Saddleback Chief of Police Harry Parmer, also a Marine Corps veteran, led the ceremony.

“Today, seven years later,” Parmer said, “we come together as a community to honor and remember the thousands of heroes who, knowingly or not, gave their lives for our freedom.”

He reminded those in attendance that it is America’s duty to insure that future generations keep the memories of such a historic event alive and to make every effort to prevent a similar tragedy.

Nick Colonelli, 28, paramedic, was the first student speaker at the ceremony. He reflected on life before and after 9/11. As a firefighter with the Anaheim Fire Department for three years, his life as a first responder was very altered that day. The men in his company felt a dreaded sense of uncertainty and helplessness each time the alarm sounded, not knowing if the ringing bell was for a routine call, like a broken leg, or for something beyond comprehension, like a hijacked plane that had crashed into a building.

“I was not alone as I saw the look of the speechless men I was working with that day,” he said in his speech.

Colonelli concluded on a positive note, expressing the camaraderie of his fellow firefighters and paramedics.

“No matter what, we would go through it together, as a crew, leaving no one behind,” he said. “And that is the spirit that exemplifies all first responders.”

Saddleback alumni, Adam Miller, was next to speak. He said that on Sept. 11, 2001, he was attending college in Hawaii and was just starting an 8 a.m. class when he heard about the planes flying into the Towers.

“Suddenly my GPA, how much money I had in the bank, or if the girl in psychology class liked me or not who sat across from me really didn’t seem important,” Miller said.

After Miller finished college, he enlisted in the army and was deployed to Iraq for a 14-month tour.

“My friends in San Clemente thought I was insane. We had grown up in the bubble that was South Orange County,” Miller said. “None of us had ever missed a meal, slept in the dirt. None of us had ever been shot at. We never had to worry about much more than hitting traffic, where we were going to party, or how good the surf was. On 9/11, that bubble was cracked and we all had something to be afraid of.”

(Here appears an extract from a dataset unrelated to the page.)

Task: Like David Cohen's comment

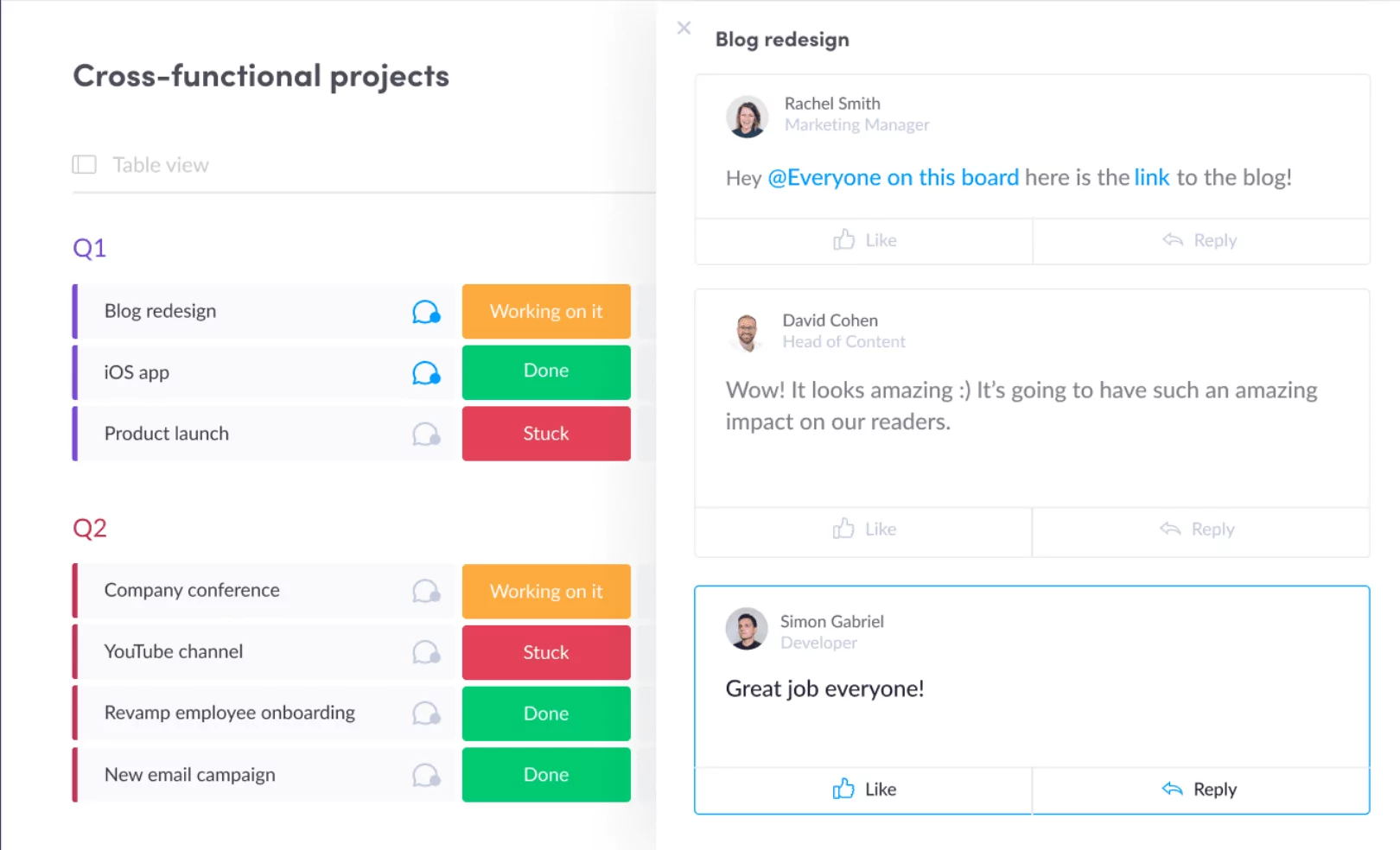Action: [864, 529]
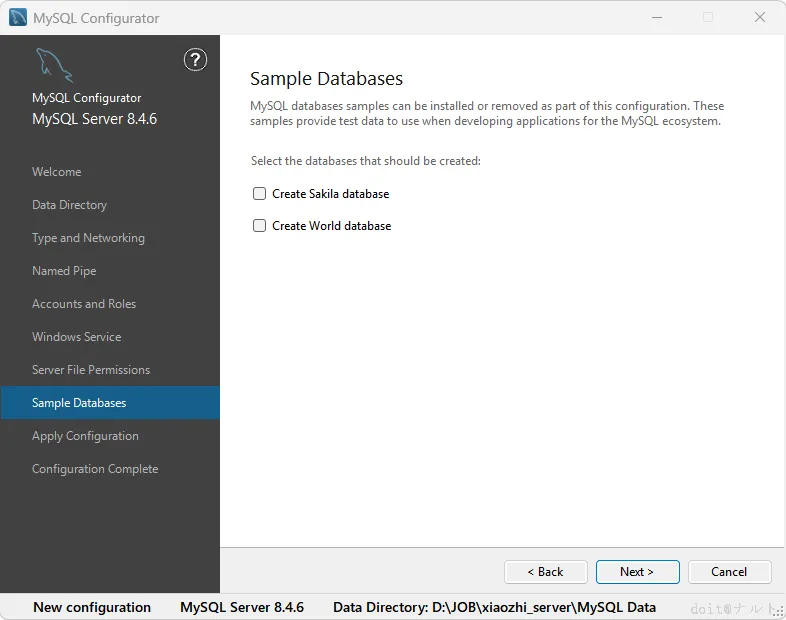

Once the speeches concluded, the crowd saluted as campus police officers Santos Garcia, Beau Arbuthnot, and Jim Pyle presented the colors while the national anthem played. The ceremonial wreath was presented by Saddleback paramedic students, joined by Chancellor Raghu P. Mathur, President Burnett, Academic Senate President Bob Cosgrove and Classified Senate President Mary William, followed by a moment of silence and the traditional playing of “Taps.”

Erin Maremont, assistant in the Student Development Office, concluded the ceremony with an a cappella version of “America the Beautiful”.

The attendees quietly parted, some wiping tears from their eyes. Kelly McCorkle, 22, undecided, did not forget the events of 9/11, and showed her patriotism by wearing a red, white and blue scarf in her hair.

“I was a sophomore in high school, getting ready to start my first class when a friend ran up and asked if I heard what had happened,” McCorkle said. “I wasn’t sure what she meant, until the teacher turned on the television, just in time to see the second jet fly into the World Trade Center. That’s when the world went silent.”